LICS rules and triggers¶
This section will describe in details how to specify assumptions on the shape of the initial heap (object) memory by means of LICS rules and triggers.
An illustrative example¶
Let us reconsider the LinkedList example proposed in Symbolic execution with objects as inputs. We report the main definitions for ease of reading:
package esecfse2013;
public class Target {
int sum(List<Integer> list) {
int tot = 0;
for (int item : list) {
tot += item;
}
return tot;
}
}
public class LinkedList<I> {
private Node head;
private static class Node {
private I value;
private Node next;
...
}
...
}
Let us say that we want to symbolically execute the Target.sum(List) method. Two questions arise:
How do we instruct JBSE to consider
LinkedListas a possible compatible type for the expansion of the{ROOT}:listsymbolic reference? [1]How do we specify that we are not interested in analyzing the ill-formed input lists reported in Figure 6?

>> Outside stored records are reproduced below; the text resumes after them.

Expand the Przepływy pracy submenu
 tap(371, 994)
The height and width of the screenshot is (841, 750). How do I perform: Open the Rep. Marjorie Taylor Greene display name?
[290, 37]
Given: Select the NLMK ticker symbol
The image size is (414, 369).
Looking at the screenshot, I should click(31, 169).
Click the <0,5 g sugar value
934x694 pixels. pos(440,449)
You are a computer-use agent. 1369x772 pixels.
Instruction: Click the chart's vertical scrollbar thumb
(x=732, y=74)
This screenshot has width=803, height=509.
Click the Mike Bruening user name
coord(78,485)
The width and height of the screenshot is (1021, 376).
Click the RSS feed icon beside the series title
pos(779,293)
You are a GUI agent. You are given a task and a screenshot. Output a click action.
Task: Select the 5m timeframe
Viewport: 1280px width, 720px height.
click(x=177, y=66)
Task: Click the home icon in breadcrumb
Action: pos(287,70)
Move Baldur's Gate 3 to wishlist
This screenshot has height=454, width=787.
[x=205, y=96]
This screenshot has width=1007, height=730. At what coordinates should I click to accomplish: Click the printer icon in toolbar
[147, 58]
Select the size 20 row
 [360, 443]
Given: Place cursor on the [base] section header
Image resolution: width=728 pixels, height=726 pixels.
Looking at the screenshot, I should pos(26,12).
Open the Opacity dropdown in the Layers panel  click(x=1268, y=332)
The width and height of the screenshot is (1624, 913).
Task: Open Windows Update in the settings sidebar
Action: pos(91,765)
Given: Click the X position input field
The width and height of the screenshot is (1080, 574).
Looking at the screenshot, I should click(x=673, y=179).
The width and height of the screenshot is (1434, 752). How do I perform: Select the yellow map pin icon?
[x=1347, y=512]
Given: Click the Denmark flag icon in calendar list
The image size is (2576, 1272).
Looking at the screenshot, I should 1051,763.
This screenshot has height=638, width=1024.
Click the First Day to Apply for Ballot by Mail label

The second problem is tantamount to assuming that the shape of the initial object subgraph starting from {ROOT}:list is that of a well-formed list, or in other words, that such subgraph satisfies the representation invariant of the LinkedList class. The representation invariant of a given class is a predicate that checks whether an instance of the class is well-formed. For example, the representation invariant of the following class:
public class TimeOfTheDay {
int h, min, sec;
...
}
could require that h has a value between 0 and 23, min has a value between 0 and 59, and sec has a value between 0 and 59: Only under these constraints an instance of the class TimeOfTheDay “represents” a correct time of the day. The predicate is said to be an “invariant” because, if the class is correct, it must be always true through all the life of its instances. [2]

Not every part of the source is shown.